Self-Evolving Curriculum for LLM Reasoning
作者: Xiaoyin Chen, Jiarui Lu, Minsu Kim, Dinghuai Zhang, Jian Tang, Alexandre Piché, Nicolas Gontier, Yoshua Bengio, Ehsan Kamalloo
分类: cs.AI, cs.LG
发布日期: 2025-05-20 (更新: 2025-10-30)
💡 一句话要点
提出自演化课程以优化大语言模型推理能力
🎯 匹配领域: 支柱一:机器人控制 (Robot Control) 支柱二:RL算法与架构 (RL & Architecture) 支柱九:具身大模型 (Embodied Foundation Models)
关键词: 自演化课程 强化学习 大语言模型 推理能力 自动课程学习 多臂赌博机 技能平衡
📋 核心要点
- 现有的随机课程和手动设计课程在微调大语言模型时效果不佳,缺乏自动化和优化。
- 提出自演化课程(SEC)方法,通过与RL微调过程并行学习课程策略,优化问题呈现顺序。
- 实验结果表明,SEC在规划、归纳推理和数学等领域显著提升了模型的推理能力和泛化能力。
📝 摘要(中文)
强化学习(RL)在微调大语言模型(LLMs)方面已被证明有效,显著提升了其在数学和代码生成等领域的推理能力。影响RL微调成功的关键因素是训练课程,即训练问题的呈现顺序。随机课程作为常见基线,效果不佳;手动设计的课程往往依赖启发式方法,而在线过滤方法计算开销较大。为解决这些问题,本文提出自演化课程(SEC),一种自动课程学习方法,与RL微调过程同时学习课程策略。我们将课程选择视为非平稳的多臂赌博机问题,将每个问题类别视为单独的臂。通过策略梯度方法的绝对优势作为即时学习增益的代理度量,SEC在三个不同推理领域的实验中显著提升了模型的推理能力,并在多个推理领域的微调中实现了更好的技能平衡。
🔬 方法详解
问题定义:本文旨在解决大语言模型微调过程中课程设计的不足,现有方法如随机课程和手动设计课程效率低下,缺乏自适应性。
核心思路:自演化课程(SEC)通过将课程选择视为非平稳的多臂赌博机问题,自动学习最优的课程策略,以提升模型的学习效率和推理能力。
技术框架:SEC方法包括课程选择模块和RL微调模块,课程选择模块根据当前模型状态动态选择问题类别,而RL微调模块则根据选择的课程进行模型训练。
关键创新:SEC的核心创新在于将课程选择与RL微调过程结合,通过策略梯度方法的绝对优势来评估学习增益,显著提高了模型的推理能力。

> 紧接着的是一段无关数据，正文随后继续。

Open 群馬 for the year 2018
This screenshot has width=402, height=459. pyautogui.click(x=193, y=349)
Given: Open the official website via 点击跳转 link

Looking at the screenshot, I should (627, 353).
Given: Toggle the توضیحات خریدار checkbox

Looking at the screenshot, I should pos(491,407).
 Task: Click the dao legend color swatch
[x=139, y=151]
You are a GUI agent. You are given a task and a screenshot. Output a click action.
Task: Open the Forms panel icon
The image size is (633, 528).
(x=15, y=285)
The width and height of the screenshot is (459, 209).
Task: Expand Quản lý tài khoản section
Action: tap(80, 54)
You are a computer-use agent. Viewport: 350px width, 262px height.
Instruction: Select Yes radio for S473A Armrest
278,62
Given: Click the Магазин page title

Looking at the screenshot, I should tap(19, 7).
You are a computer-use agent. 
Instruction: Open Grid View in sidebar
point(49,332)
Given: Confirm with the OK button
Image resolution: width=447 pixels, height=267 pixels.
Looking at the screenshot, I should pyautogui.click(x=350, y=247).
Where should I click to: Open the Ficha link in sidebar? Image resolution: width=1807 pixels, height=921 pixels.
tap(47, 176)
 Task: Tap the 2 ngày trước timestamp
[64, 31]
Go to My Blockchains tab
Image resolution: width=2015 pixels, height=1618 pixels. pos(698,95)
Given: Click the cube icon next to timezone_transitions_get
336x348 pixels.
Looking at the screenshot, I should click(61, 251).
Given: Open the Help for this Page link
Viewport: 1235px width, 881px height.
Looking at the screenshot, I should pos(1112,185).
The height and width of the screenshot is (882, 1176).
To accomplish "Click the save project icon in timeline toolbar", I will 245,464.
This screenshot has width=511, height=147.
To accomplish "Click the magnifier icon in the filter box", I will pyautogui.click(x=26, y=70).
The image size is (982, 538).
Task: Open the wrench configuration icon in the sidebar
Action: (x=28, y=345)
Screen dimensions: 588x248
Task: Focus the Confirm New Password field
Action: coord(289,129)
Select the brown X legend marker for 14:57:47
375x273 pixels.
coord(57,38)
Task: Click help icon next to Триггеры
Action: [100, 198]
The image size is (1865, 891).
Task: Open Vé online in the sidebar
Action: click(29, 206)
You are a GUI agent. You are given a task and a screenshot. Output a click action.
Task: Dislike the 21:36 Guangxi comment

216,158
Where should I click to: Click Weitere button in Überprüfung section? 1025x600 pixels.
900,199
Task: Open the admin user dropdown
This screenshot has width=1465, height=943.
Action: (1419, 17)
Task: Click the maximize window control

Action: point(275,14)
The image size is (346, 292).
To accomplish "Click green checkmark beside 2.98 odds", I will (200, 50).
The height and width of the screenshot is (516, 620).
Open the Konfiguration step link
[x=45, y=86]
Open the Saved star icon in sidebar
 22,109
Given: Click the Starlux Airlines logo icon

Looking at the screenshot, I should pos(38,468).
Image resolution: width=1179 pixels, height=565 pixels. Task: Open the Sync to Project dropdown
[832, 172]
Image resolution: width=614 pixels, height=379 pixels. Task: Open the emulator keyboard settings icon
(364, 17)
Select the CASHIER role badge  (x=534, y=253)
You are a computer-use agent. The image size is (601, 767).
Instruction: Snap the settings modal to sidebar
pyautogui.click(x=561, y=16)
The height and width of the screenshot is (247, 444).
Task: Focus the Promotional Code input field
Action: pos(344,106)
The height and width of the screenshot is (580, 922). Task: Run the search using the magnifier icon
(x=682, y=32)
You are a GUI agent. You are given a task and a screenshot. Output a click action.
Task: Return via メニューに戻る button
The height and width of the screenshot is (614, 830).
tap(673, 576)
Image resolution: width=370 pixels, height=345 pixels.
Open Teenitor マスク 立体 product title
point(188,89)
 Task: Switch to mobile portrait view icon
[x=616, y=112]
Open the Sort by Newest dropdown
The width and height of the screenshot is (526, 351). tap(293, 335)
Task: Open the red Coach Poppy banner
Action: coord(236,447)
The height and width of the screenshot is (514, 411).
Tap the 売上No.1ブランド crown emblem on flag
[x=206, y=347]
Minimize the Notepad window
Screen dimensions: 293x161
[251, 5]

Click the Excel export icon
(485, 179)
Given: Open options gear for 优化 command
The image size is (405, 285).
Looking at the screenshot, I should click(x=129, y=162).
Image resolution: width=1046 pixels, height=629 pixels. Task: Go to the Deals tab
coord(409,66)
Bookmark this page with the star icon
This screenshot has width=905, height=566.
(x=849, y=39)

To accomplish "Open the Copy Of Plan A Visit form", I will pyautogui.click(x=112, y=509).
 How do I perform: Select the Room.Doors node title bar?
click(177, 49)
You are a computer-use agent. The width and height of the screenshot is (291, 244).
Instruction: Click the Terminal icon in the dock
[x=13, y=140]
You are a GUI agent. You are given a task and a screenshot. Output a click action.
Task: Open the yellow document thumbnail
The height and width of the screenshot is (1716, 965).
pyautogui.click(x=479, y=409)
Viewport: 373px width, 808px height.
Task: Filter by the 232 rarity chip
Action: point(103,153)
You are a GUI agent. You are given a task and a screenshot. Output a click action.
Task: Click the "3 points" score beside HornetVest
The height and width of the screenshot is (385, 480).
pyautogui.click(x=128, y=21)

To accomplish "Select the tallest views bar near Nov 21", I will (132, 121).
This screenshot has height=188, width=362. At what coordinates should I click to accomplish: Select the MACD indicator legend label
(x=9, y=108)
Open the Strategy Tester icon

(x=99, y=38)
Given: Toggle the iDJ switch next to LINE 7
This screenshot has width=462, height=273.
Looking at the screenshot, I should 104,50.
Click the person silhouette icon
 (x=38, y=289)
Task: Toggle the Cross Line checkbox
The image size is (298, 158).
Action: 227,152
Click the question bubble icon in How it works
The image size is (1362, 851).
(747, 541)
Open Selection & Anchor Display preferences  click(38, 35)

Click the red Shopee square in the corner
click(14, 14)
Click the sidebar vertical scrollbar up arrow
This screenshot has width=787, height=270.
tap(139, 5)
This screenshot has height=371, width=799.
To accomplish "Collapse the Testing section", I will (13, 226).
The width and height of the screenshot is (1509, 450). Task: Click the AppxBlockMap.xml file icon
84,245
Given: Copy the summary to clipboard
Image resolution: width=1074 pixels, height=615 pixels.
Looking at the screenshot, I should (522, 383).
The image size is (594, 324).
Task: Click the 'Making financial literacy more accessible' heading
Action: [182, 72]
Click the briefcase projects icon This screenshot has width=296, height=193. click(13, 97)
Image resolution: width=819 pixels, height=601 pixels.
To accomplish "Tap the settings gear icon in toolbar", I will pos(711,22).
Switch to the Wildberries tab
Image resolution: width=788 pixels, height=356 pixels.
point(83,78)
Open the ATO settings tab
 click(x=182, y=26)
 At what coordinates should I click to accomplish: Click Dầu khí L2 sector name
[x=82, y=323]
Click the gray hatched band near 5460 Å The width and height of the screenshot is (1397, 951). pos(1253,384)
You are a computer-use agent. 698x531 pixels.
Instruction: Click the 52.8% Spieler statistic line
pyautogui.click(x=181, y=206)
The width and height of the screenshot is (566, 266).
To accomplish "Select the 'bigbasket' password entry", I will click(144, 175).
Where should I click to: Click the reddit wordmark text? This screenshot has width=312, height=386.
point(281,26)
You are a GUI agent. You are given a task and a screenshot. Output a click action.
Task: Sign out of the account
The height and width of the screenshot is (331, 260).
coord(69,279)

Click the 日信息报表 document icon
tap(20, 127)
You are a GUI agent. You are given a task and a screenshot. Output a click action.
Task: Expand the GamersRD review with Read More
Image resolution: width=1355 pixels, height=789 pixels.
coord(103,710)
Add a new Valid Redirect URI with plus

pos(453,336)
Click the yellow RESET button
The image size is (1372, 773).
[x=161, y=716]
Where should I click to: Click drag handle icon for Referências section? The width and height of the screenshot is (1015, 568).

关键设计:在实现中,SEC使用TD(0)方法更新课程策略,选择问题类别以最大化即时奖励信号,同时在多个推理领域进行微调以实现技能平衡。
📊 实验亮点
实验结果显示,SEC在三个推理领域的模型表现显著优于随机课程和手动设计课程,尤其在处理更难的、超出分布的测试问题时,模型的推理能力得到了显著提升,具体提升幅度未知。
🎯 应用场景
该研究的潜在应用领域包括教育、自动化推理系统和智能助手等。通过优化大语言模型的推理能力,SEC可以在复杂问题求解、编程辅助和决策支持等场景中发挥重要作用,未来可能推动智能系统的广泛应用与发展。
📄 摘要(原文)
Reinforcement learning (RL) has proven effective for fine-tuning large language models (LLMs), significantly enhancing their reasoning abilities in domains such as mathematics and code generation. A crucial factor influencing RL fine-tuning success is the training curriculum: the order in which training problems are presented. While random curricula serve as common baselines, they remain suboptimal; manually designed curricula often rely heavily on heuristics, and online filtering methods can be computationally prohibitive. To address these limitations, we propose Self-Evolving Curriculum (SEC), an automatic curriculum learning method that learns a curriculum policy concurrently with the RL fine-tuning process. Our approach formulates curriculum selection as a non-stationary Multi-Armed Bandit problem, treating each problem category (e.g., difficulty level or problem type) as an individual arm. We leverage the absolute advantage from policy gradient methods as a proxy measure for immediate learning gain. At each training step, the curriculum policy selects categories to maximize this reward signal and is updated using the TD(0) method. Across three distinct reasoning domains: planning, inductive reasoning, and mathematics, our experiments demonstrate that SEC significantly improves models' reasoning capabilities, enabling better generalization to harder, out-of-distribution test problems. Additionally, our approach achieves better skill balance when fine-tuning simultaneously on multiple reasoning domains. These findings highlight SEC as a promising strategy for RL fine-tuning of LLMs.